Per fare questo, essere preparati e consapevoli dell’importanza del processo di selezione spesso non è sufficiente. Occorre infatti conoscere gli errori di valutazione in cui un recruiter può incorrere, in modo da poterli gestire e limitare quanto più possibile, ecco perché è utile approfondire la tematica dei bias cognitivi nella selezione.

Scorciatoie che portano ad errori di valutazione

Spesso il selezionatore ha a che fare con bias cognitivi, distorsioni che nascono all’interno di un’interazione nel momento in cui vengono adottate delle scorciatoie per evitare il  sovraccarico cognitivo cui siamo esposti quando dobbiamo elaborare molte informazioni.

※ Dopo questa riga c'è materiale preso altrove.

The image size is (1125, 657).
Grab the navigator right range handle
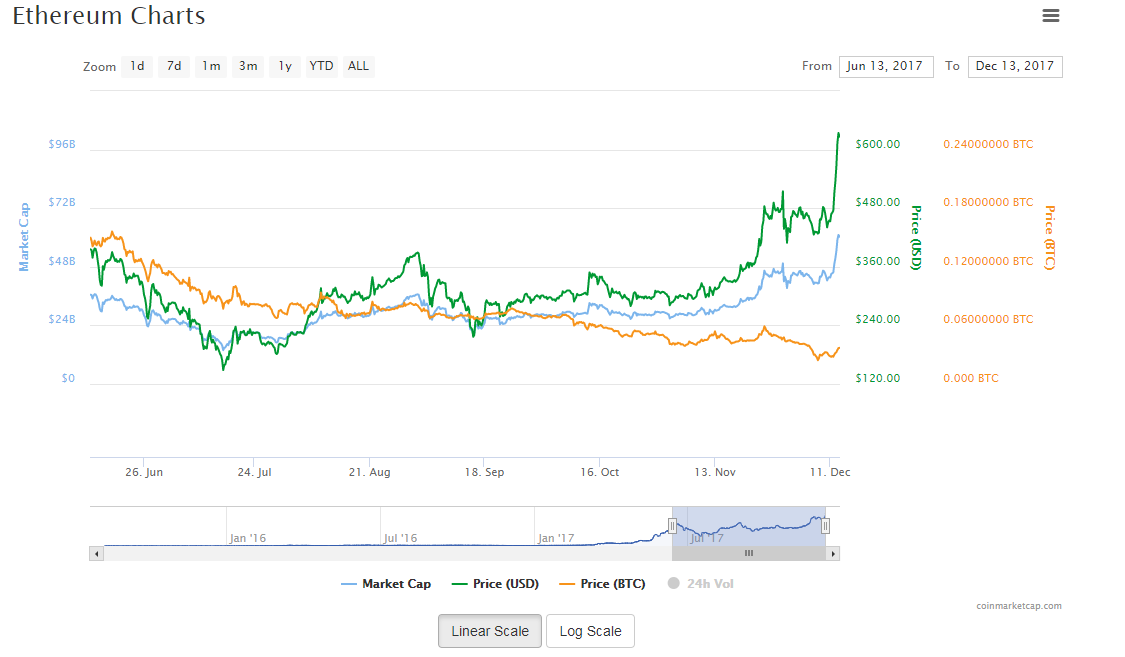(x=826, y=526)
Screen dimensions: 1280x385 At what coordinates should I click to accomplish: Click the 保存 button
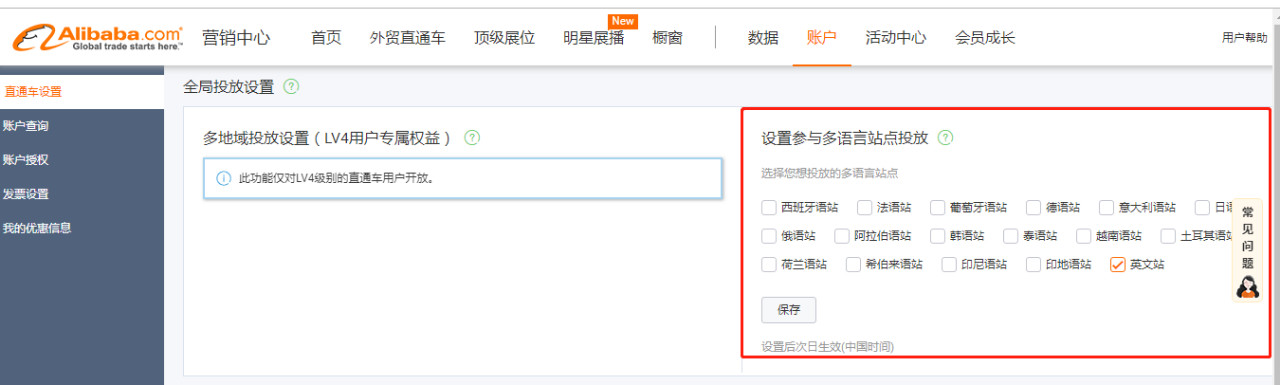[788, 310]
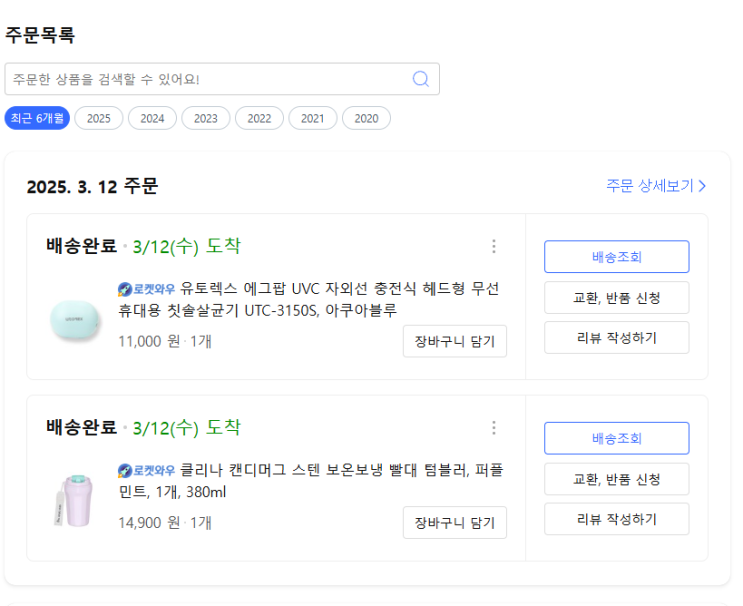Write a review for the tumbler

click(x=616, y=519)
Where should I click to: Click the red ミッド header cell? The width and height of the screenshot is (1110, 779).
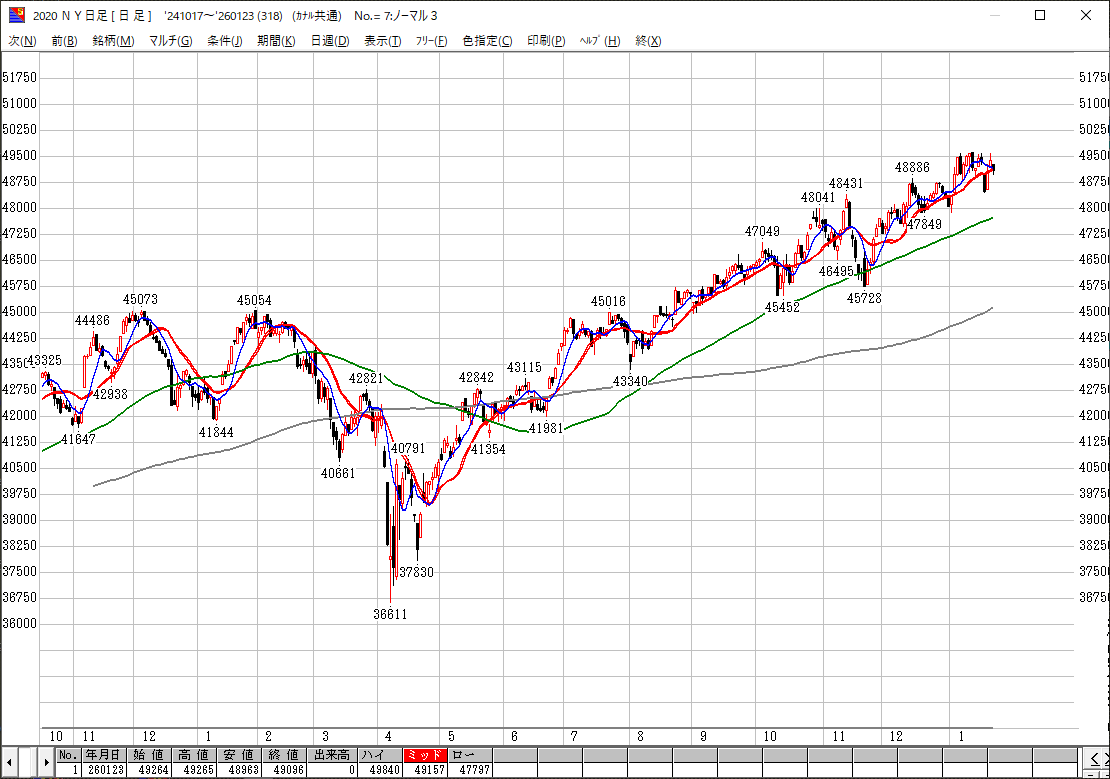click(425, 755)
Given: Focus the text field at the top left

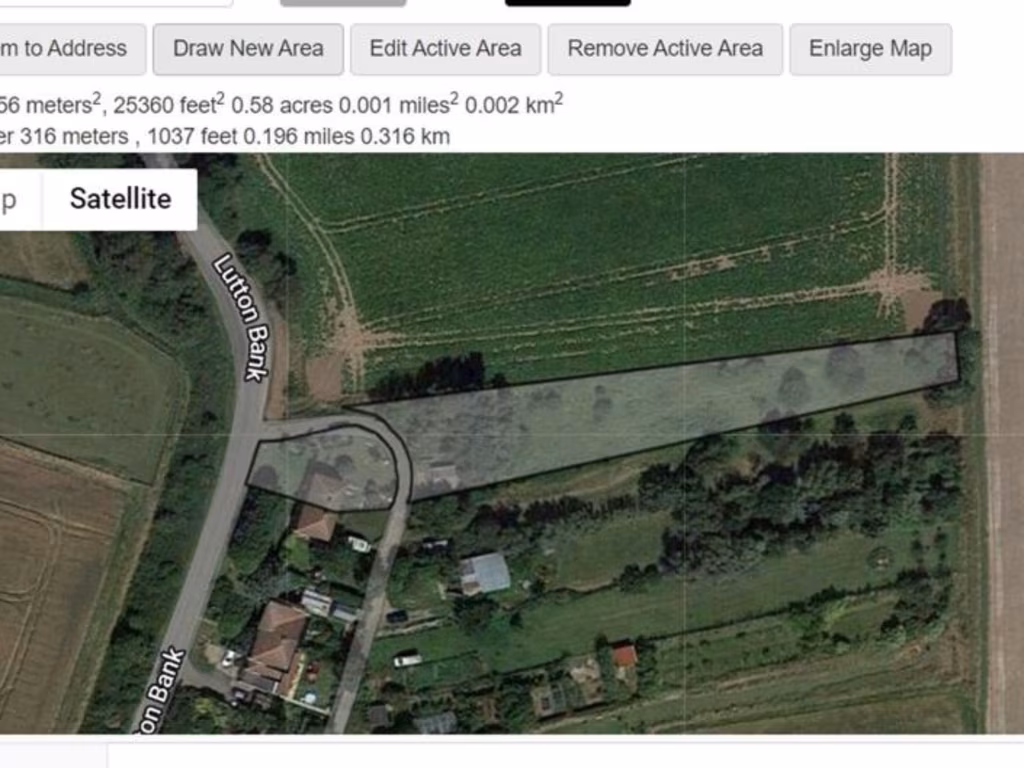Looking at the screenshot, I should pyautogui.click(x=114, y=3).
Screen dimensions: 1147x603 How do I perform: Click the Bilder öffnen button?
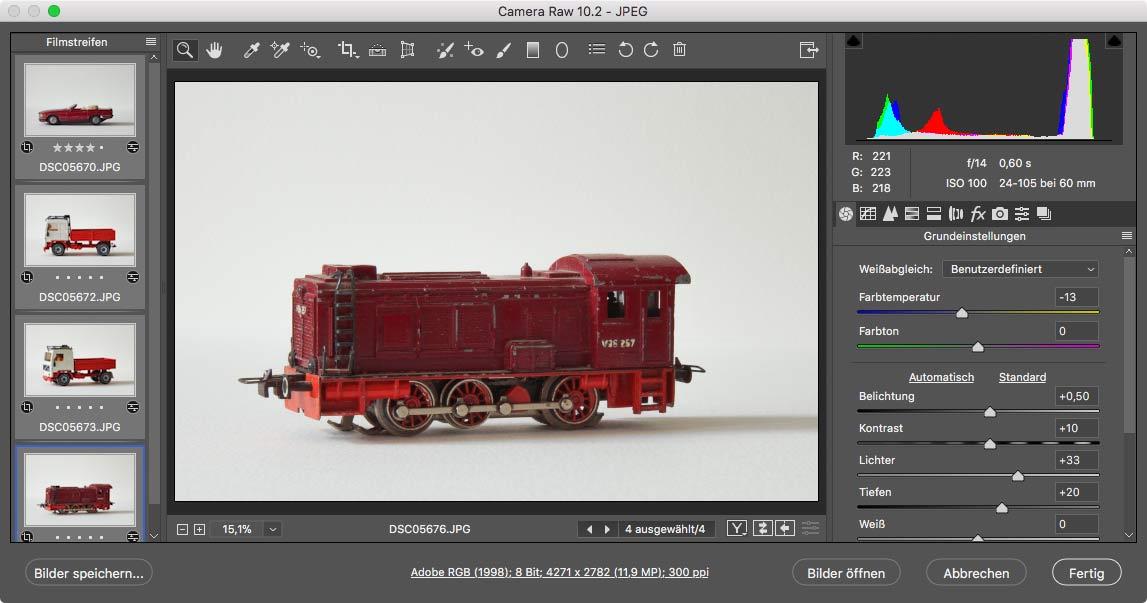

Un lusso che HR manager e recruiter non possono permettersi, pena la perdita di obiettività, analisi e intuizione che sono caratteristiche fondamentali per la professionalità di un responsabile risorse umane. Il primo passo per evitare l’influenza negativa dei bias nel colloquio di selezione, è conoscerli, ecco quali sono i più frequenti.

Bias cognitivi e selezione: 6 distorsioni da evitare

1. La distorsione proiettiva

Si tratta della tendenza ad attribuire agli altri i nostri stessi stati psicologici, pensieri e valori, che ci porta ad interpretare il comportamento di un’altra persona proiettando su di lei le nostre emozioni e motivazioni. In questo caso, per esempio, un selezionatore poco sicuro di sé che ha a che fare con un candidato molto sicuro di sé, potrebbe valutarlo come insicuro e magari non selezionarlo per questo.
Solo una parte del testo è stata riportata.